EXCERPT TO READ:

■ ■ ■

So basically work is stressful and frustrating right now. Luckily I had fun dinner plans to cheer me up. We knew there was a Domino's in our area because we've seen the delivery scooters. Tonight we finally found it! And it was so exciting, because it was real pizza. In Korea all pizza will have corn, sweet potato, or mayo on it. Sometimes all 3. Those are not normal pizza ingredients. So we were thrilled to eat real pizza and spend time hanging out. We assumed there would be tables and chairs in the restaurant, and we were wrong. So we took our dinner to Ulsan Grand Park.

Saturday, July 9, 2011

Rain rain go away

It has been pouring all day. Even if I wore my rain boots and umbrella, I would still get wet if I went outside. Days like this make me really miss having a car. So I have been inside all day, catching up on American music, reading, and watching Glee. I am obsessed with Glee! I resisted it for a long time because I thought I would hate it, but I was so wrong. I've watched almost a whole season in about 2 weeks. It's so great. And I'm reading Eat Pray Love. I don't like it as much as I hoped I would, but its good. I love reading about all the places she visited.

■ ■ ■

STORED DATA:
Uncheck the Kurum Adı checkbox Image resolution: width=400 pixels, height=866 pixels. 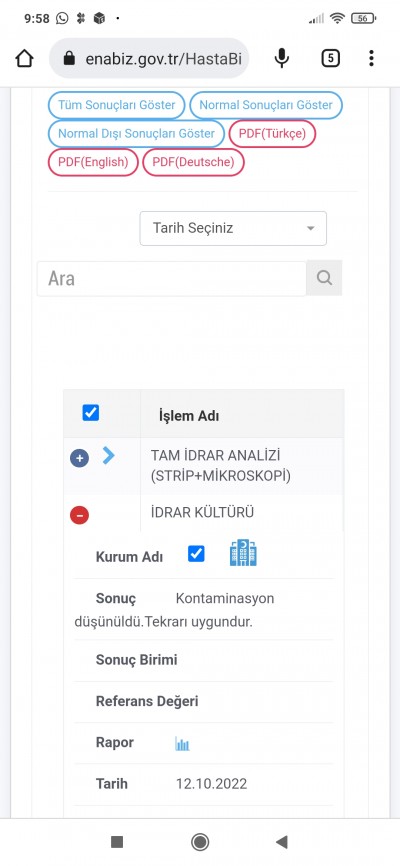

■ ■ ■

DIRECTIVES:
**a)** Decide whether each statement agrees with the blog excerpt. For each, answer yes or no and quote the words of the text that decide it.
(i) The Domino's restaurant had tables and chairs.
(ii) In Korea, all pizza has corn, sweet potato, or mayo on it.
(iii) Almost a whole season of Glee was watched in about two weeks.
**b)** From the blog excerpt, return word for word the passage that begins at the words "It has been" and stops after "places she visited.".

WRITTEN ANSWERS:
**a)**
(i) No. "We assumed there would be tables and chairs in the restaurant, and we were wrong."
(ii) Yes. "In Korea all pizza will have corn, sweet potato, or mayo on it."
(iii) Yes. "I've watched almost a whole season in about 2 weeks."

**b)**
It has been pouring all day. Even if I wore my rain boots and umbrella, I would still get wet if I went outside. Days like this make me really miss having a car. So I have been inside all day, catching up on American music, reading, and watching Glee. I am obsessed with Glee! I resisted it for a long time because I thought I would hate it, but I was so wrong. I've watched almost a whole season in about 2 weeks. It's so great. And I'm reading Eat Pray Love. I don't like it as much as I hoped I would, but its good. I love reading about all the places she visited.